I am a country man, raised in the fields and woods of north-central Georgia. I do not care for cities, and so I live in the forest on a ridge over Wildcat Creek, a bold stream that flows, half a mile away, into the Oconee River. . . . Our house is halfway down the ridge, just before it plummets sharply to the creek. I have found archaic chert scrapers on our property, more recent potsherds with intricate decorations. I say that we own these seven acres, but we’re really just passing through.

With his opening lines Philip Lee Williams defines the territory of this intricate and lyrical memoir: life with his young family on the ridge, his coming of age, and the legacy of his southern family. That legacy, which includes a love of literature, a passion for music, and an insatiable curiosity about the natural world, also includes a defective heart valve.

Crossing Wildcat Ridge combines the drama of Williams’s open-heart surgery with contemplative essays on the natural world. The gentle counterpoint between the two elements illuminates both in remarkable and profound ways. Confronting his mortality, the author struggles to determine his place in the world. His sober consideration of things left undone is juxtaposed with the contemplation of a mound of fire ants: “There is no uncertainty in that world; each knows his job, doesn’t know why, can’t ask. None knows he will die.” As the author slips into depression during his postoperative recovery, he studies the flora and fauna of the ridge, its lights and shadows, the dunes beneath the waters of the creek. With poetic imagery, he shares not only his crystalline observations of nature but also their healing effects—how he learns to receive the gift of a mockingbird’s song, how the tracks of elusive woodland creatures bolster his faith in the existence of things we cannot see, how sensory memories reconnect him to the boy he was and the man he hopes to be.

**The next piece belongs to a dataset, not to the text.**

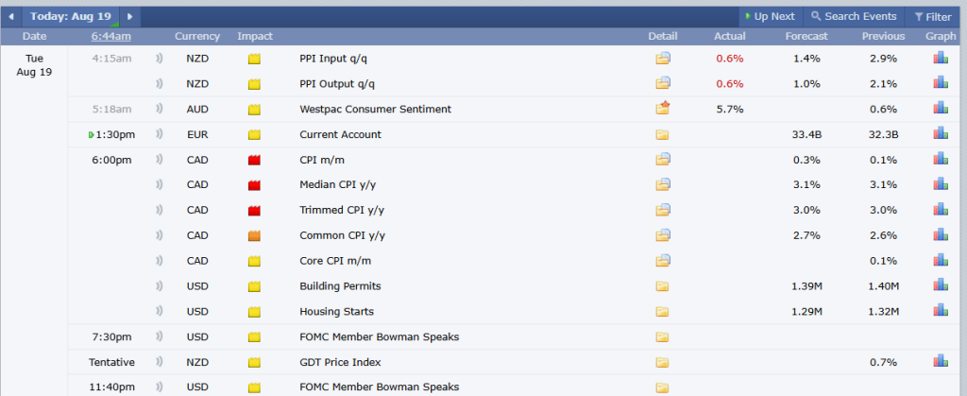This screenshot has width=967, height=396.
Task: Show graph for GDT Price Index
Action: point(941,361)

All thinking, feeling adults search for the right path to self-discovery. Philip Lee Williams’s luminous account of his journey is one satisfying and effective road map.

Essays in Crossing Wildcat Ridge slip seamlessly into each other. . . . Williams is thoughtful, and reading his book creates a sense of peace. . . . Even his autumnal words seem silver and bright.

—Sam Pickering, Sewanee Review

A unique and beautiful work lying somewhere in the interstices between poetry and prose, between the scientist's analysis and the mystic's meditation. Within its fabric, two intertwine. . . . Williams strips reality to the bone and with the precision of a Zen master's sword slices through to the immediacy of raw experience. . . . His passion then invites the reader to slow down, see, hear, feel, and finally be, and in so being, be fulfilled.

Bloomsbury Review

In the valley of the shadow, Williams finds natural balms which he shares in powerful prose.

The Pilot (Southern Pines, NC)

In Crossing Wildcat Ridge, Williams has written what may well be his quintessential story—the celebration of life as told by a brilliant, soul-tender and enormously gifted man.

—Terry Kay, author of To Dance With the White Dog

Felicitous and affecting . . . Williams is definitely on to something in associating nature and healing.

Mississippi Quarterly

About the Author/Editor

PHILIP LEE WILLIAMS is the author of eleven books, including The True and Authentic History of Jenny Dorset and Crossing Wildcat Ridge. His novel A Distant Flame is winner of the Michael Shaara Award for Excellence in Civil War Fiction. Williams lives with his family near Athens, Georgia.